— The data —

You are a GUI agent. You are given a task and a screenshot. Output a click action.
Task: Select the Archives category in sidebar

...

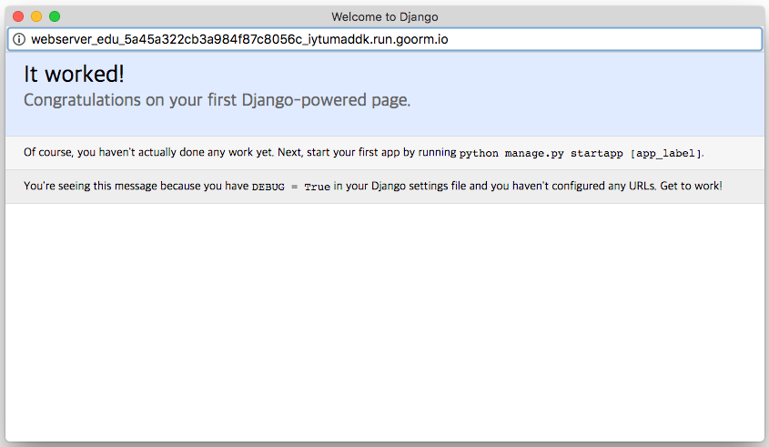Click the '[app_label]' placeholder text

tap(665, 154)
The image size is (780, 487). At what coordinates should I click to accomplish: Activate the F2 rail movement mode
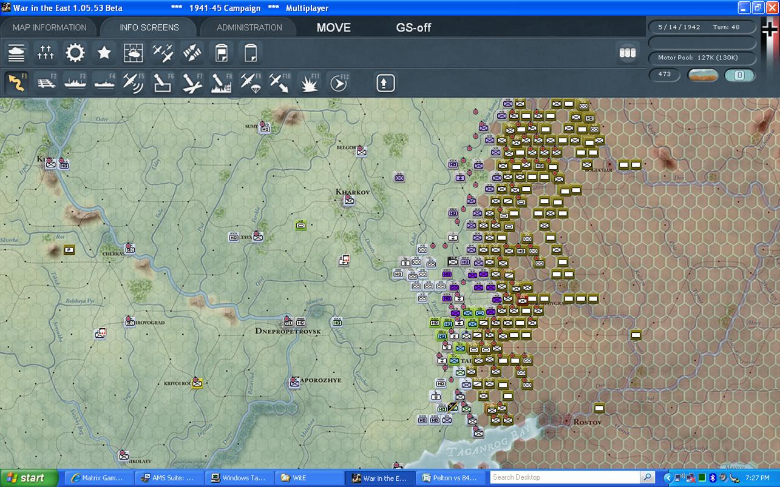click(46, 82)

— Exercise brief —
In the listing above, start at the line with "You are a GUI", go on through the line with "Task: Select the Archives category in sidebar", and copy each of those lines exactly; leave out all the rest.

— Final answer —
You are a GUI agent. You are given a task and a screenshot. Output a click action.
Task: Select the Archives category in sidebar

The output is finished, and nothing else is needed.